News
| Publishers look for new opportunities to improve bottom line |
| Black newspaper conference in Charlotte |
| Published Thursday, January 28, 2010 12:22 pm |
American newspapers might be struggling, but 2009 was a good year for the Chicago Citizen.
William Garth Sr., publisher and CEO of the Chicago Citizen Newspapers Group, said it was a banner year for the black-owned chain of weeklies in the Midwest.
“This has been one of the more successful years,” he said. “Maybe that’s because (President) Obama is from Chicago.”
Garth was in Charlotte last week for the National Newspapers Publishers Association’s Mid-Winter Conference, which brought black publishers together to talk business.
“We discussed circulation, which is the most important thing I think; as well as advertising, sales and how to increase your dollars,” said Garth, an NNPA member for 30 years.
The NNPA also gave publishers the chance to discuss the 2010 Census.
NNPA Chairman Danny Bakewell, also the publisher of the Los Angeles Sentinel, says the U.S. Census Bureau could miss an opportunity to avoid a travesty by not using black newspapers to get the word out.
“In the 2000 Census, we were undercounted by 2 percent,” Bakewell said. “We believe that we are on the cusp of being given a devastating blow by the 2010 Census of being undercounted in a way like we have never been undercounted before in the history of America.”

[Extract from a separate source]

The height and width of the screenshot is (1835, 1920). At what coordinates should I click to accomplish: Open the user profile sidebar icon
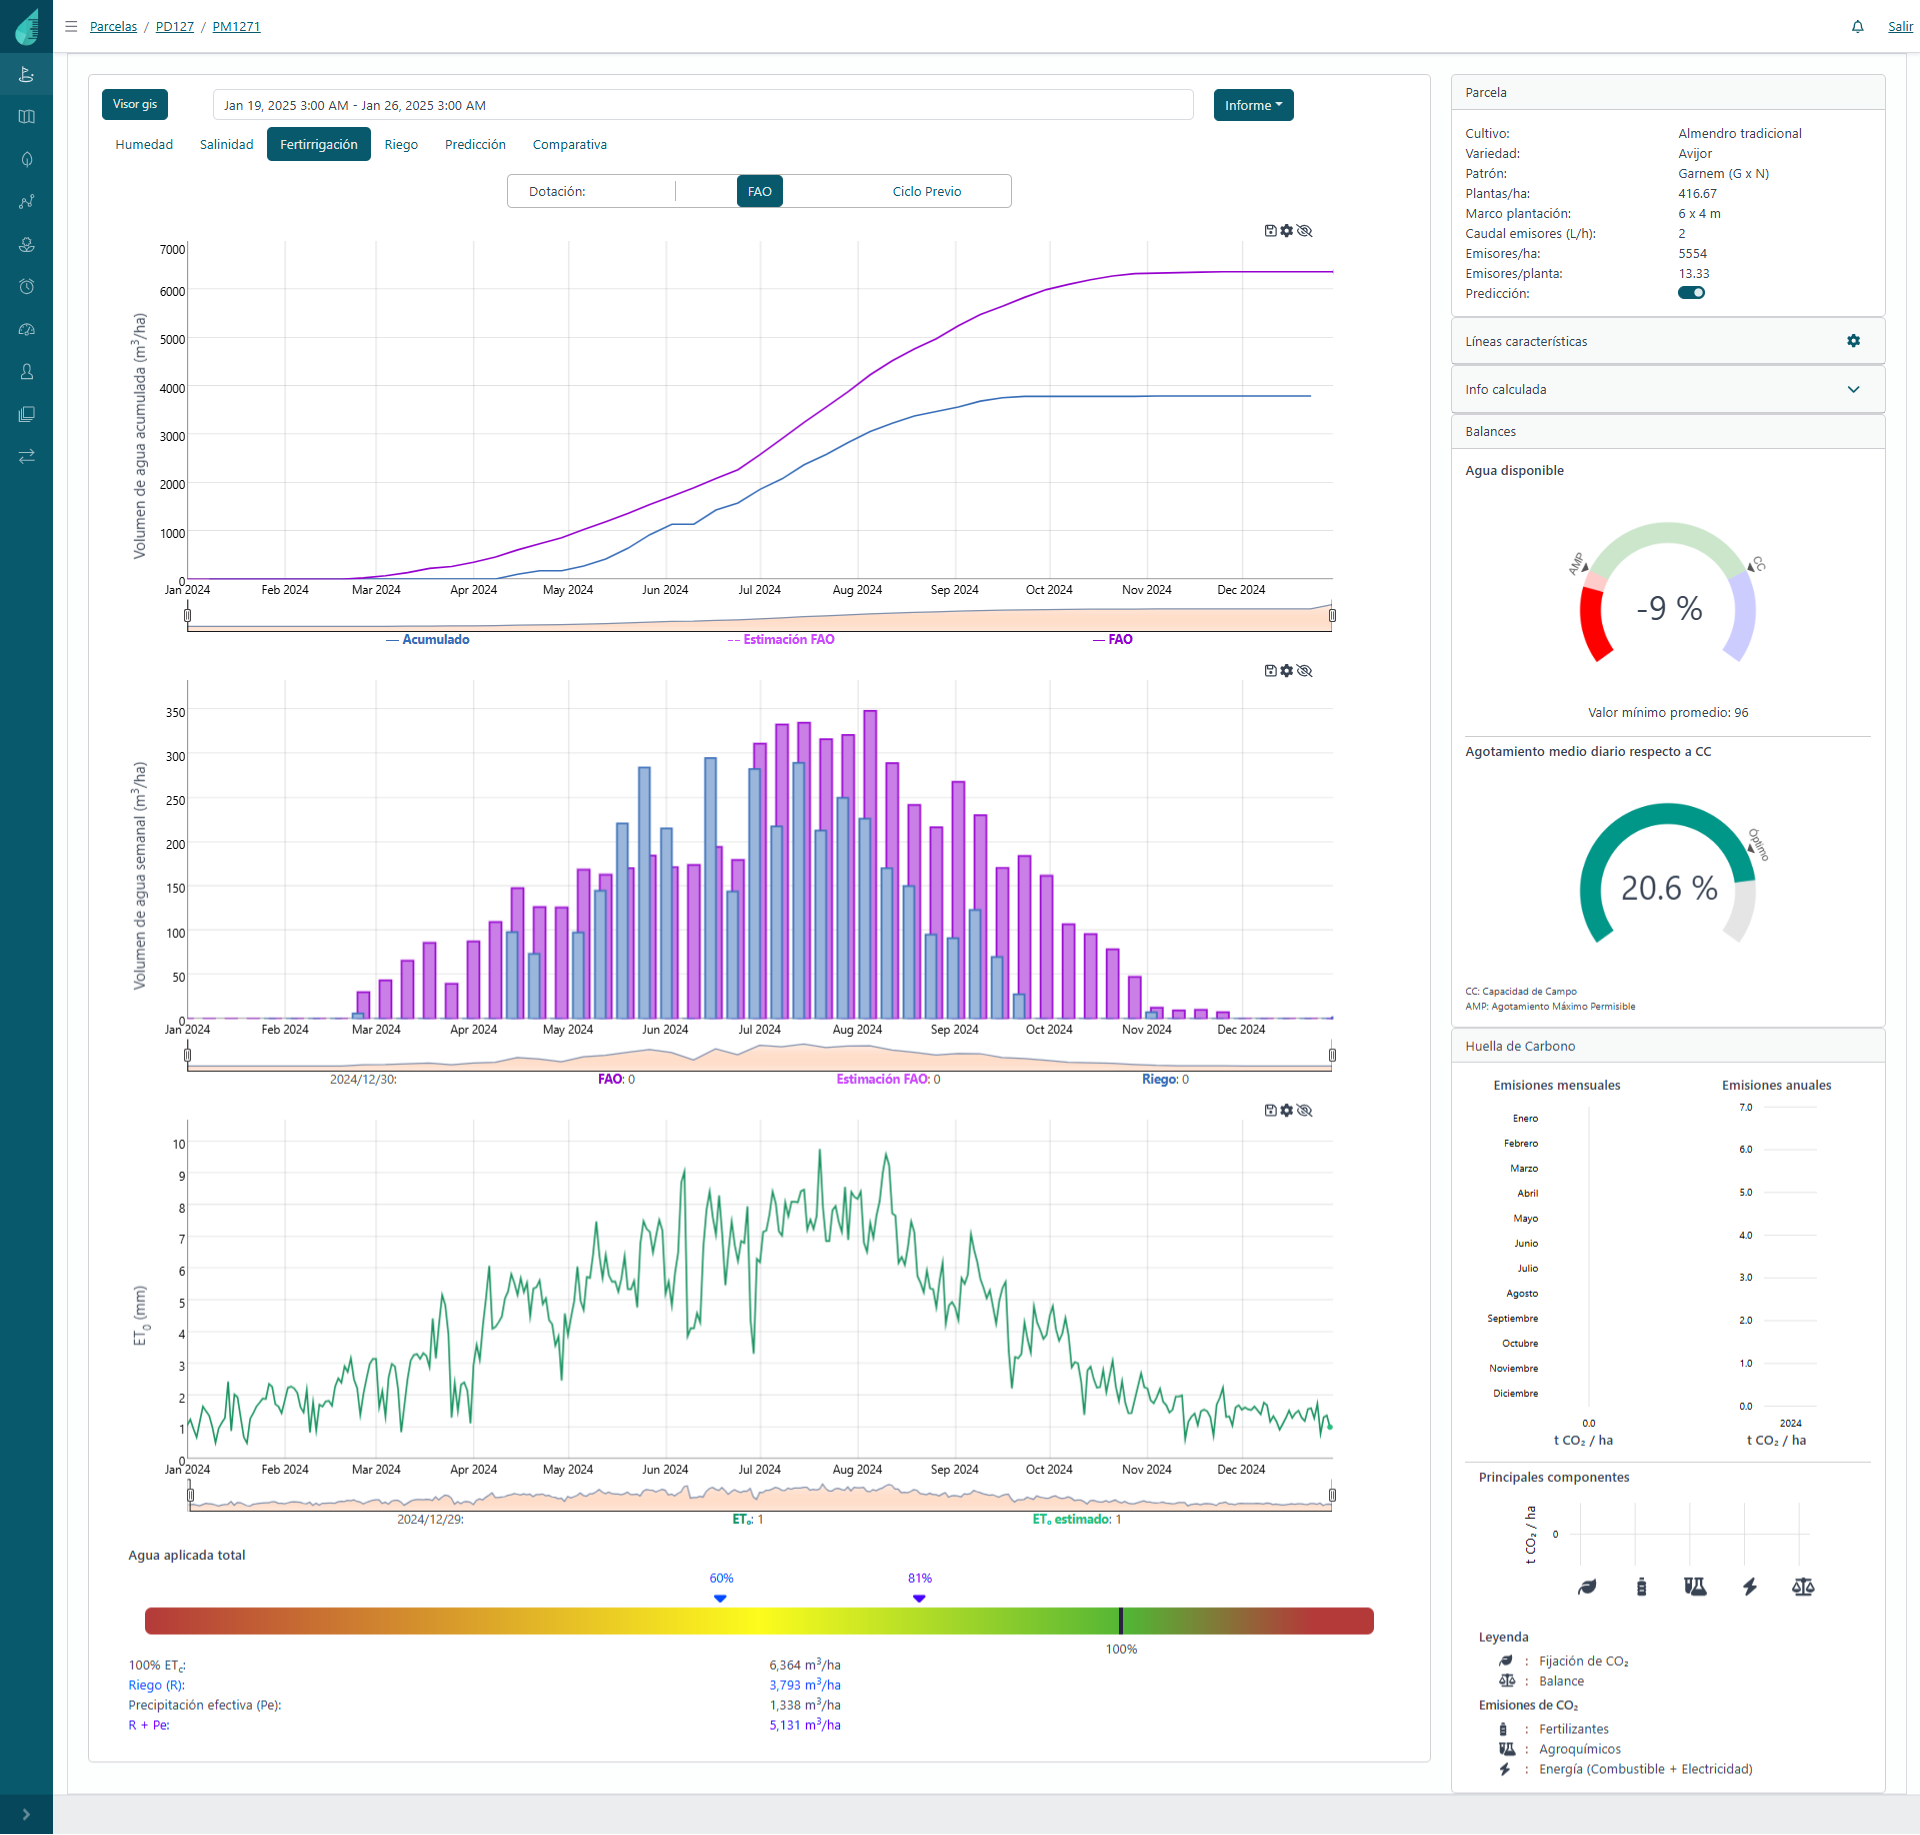tap(27, 372)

Census chief operating officer Arnold Jackson said in an earlier interview that although the last Census in 2000 had an under-count of less than one-half percent overall, he believes masses of people have gone uncounted in the past because of a lack of returned data. According to his agency, fewer than 60 percent of African-Americans returned their 2000 Census questionnaire compared to 77.5 percent of whites.
Garth says the economy has affected everybody, including the black press.
“Most papers are having problems,” he said. “If the economy hit big branches and if you make money off those branches you will have to cut back too. It’s not just newspapers, it’s just the economy went bad and that is worldwide.”
Although readership has improved at The Charlotte Post, Publisher Gerald Johnson says advertising dollars have declined. Average monthly page views of the publication’s website, for example, jumped to 2.3 million in 2009 from 2 million the previous year.
The Post has been an NNPA member since 1988.
“Looking at what is beginning to shape up for 2010, I’m very optimistic about the year,” he said. “We have embraced the Internet as one of our main sources of reaching our community and included the social network segment because that too is expanding our readership base.”
Pharoh Martin of the NNPA News Service contributed to this article.